**EXERCISE MATERIAL:**

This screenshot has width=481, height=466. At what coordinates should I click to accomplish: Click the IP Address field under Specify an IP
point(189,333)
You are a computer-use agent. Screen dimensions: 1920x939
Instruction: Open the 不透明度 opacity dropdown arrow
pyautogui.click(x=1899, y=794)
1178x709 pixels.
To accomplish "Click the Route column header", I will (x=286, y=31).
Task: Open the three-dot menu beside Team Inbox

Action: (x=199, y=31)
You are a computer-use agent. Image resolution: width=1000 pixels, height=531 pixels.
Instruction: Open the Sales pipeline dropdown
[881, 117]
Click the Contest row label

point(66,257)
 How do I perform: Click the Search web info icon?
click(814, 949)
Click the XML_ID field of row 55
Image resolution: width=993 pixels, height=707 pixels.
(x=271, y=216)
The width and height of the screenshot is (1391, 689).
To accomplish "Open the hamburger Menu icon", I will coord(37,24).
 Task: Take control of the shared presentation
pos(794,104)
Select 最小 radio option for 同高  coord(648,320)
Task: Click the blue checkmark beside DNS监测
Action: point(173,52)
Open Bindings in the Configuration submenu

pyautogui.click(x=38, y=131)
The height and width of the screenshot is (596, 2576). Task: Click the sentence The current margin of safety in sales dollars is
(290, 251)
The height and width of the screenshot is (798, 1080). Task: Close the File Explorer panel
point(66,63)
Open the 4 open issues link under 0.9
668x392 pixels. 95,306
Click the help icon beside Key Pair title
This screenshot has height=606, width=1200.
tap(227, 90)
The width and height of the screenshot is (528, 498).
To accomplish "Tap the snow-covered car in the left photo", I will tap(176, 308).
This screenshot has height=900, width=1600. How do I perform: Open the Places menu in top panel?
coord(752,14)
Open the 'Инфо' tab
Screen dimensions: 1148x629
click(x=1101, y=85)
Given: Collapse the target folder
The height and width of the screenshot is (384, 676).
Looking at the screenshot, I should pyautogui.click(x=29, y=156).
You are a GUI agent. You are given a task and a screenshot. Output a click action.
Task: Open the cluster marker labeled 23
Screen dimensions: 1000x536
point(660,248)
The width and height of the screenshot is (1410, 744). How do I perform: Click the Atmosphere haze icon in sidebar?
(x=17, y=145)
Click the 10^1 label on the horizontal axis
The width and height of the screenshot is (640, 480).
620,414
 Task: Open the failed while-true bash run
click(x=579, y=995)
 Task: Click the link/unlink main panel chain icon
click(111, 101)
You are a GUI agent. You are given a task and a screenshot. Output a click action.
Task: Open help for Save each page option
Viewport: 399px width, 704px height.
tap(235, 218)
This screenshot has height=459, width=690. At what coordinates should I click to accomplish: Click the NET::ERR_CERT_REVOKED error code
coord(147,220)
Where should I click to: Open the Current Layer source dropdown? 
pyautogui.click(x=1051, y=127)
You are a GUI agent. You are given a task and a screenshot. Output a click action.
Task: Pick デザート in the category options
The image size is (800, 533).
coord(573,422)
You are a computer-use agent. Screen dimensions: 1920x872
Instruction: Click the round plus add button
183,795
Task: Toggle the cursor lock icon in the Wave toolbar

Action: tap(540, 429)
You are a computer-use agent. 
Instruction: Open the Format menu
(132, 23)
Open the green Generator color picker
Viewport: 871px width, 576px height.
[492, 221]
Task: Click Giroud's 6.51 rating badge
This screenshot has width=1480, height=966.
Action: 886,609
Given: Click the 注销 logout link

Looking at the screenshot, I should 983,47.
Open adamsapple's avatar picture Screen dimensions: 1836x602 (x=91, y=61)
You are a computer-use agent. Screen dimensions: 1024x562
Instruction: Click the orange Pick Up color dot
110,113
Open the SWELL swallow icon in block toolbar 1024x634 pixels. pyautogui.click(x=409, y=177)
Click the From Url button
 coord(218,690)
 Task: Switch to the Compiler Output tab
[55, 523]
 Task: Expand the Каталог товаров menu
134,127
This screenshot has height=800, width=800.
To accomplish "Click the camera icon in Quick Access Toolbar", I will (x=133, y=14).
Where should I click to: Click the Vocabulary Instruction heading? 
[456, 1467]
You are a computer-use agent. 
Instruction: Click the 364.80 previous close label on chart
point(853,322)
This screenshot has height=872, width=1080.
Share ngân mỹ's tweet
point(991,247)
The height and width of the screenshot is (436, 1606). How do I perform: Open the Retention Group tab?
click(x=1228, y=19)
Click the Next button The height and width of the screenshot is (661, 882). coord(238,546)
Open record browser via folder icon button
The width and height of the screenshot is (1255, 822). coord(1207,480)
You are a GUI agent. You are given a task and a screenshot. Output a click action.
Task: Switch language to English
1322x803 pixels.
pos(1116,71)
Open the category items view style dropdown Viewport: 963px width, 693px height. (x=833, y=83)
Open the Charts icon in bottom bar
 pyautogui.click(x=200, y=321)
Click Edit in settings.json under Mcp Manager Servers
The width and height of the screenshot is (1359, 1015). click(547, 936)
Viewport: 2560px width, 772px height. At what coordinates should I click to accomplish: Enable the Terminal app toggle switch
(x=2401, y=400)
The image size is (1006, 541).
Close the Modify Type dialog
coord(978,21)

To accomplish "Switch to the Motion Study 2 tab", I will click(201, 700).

**YOUR INSTRUCTIONS:** Out of the records, collect only those lines that contain the string "will".

**EXPECTED OUTPUT:**
To accomplish "Click the Route column header", I will (x=286, y=31).
To accomplish "Open the hamburger Menu icon", I will coord(37,24).
To accomplish "Tap the snow-covered car in the left photo", I will tap(176, 308).
To accomplish "Click the camera icon in Quick Access Toolbar", I will (x=133, y=14).
To accomplish "Switch to the Motion Study 2 tab", I will click(201, 700).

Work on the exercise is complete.